La guerra ha legato tra loro, con catene di ferro, le potenze belligeranti, i gruppi contendenti di capitalisti, i “padroni” del regime capitalistico, gli schiavisti della schiavitù capitalistica. Un grosso grumo di sangue: ecco che cos’è la vita sociale e politica dell’attuale momento storico.
Lenin, Lettere da Lontano.
I democratici antifascisti per il battaglione Azov.

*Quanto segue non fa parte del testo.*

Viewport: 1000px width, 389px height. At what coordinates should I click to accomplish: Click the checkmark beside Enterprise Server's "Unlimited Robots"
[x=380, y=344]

I razzisti sovranisti per la denazificazione.
I tecnocratici europeisti per il presidente comico e populista.
Gli anarchici per i sacri confini dello Stato ucraino.

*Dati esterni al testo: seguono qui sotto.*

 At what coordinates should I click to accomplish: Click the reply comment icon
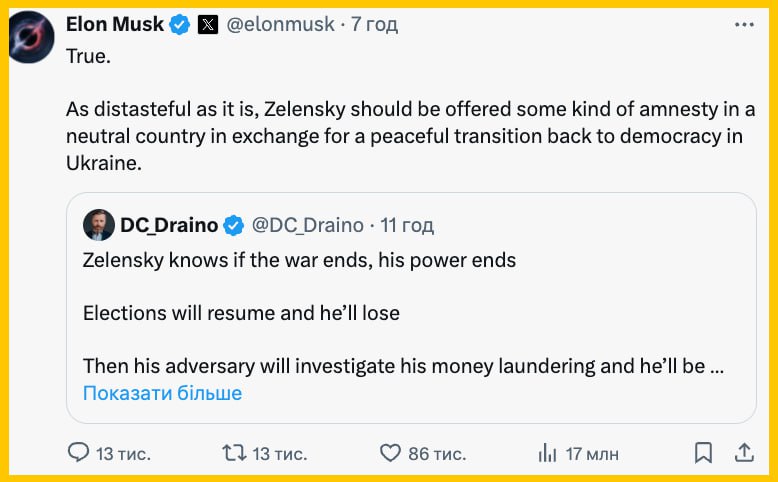[x=79, y=453]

I comunisti per l’Impero zarista di tutte le Russie.
I nazionalisti per l’Eurasia da Lisbona a Vladivostok.
Gli indipendentisti per l’imperialismo anglosassone Nato.
I pacifisti per la guerra mondiale.
I generali per la pace tra i popoli.
Giletti in diretta da Odessa, con «l’occhio della madre», «la carrozzella col bambino», «gli stivali dei soldati».
E il liberatorio grido fantozziano, «È una cagata pazzesca!», bollato come ignobile propaganda putiniana.
Ed è solo il primo mese di una guerra che, lungi dal concludersi brevemente e dal considerarci non coinvolti, vedremo ulteriormente peggiorare, prima di migliorare.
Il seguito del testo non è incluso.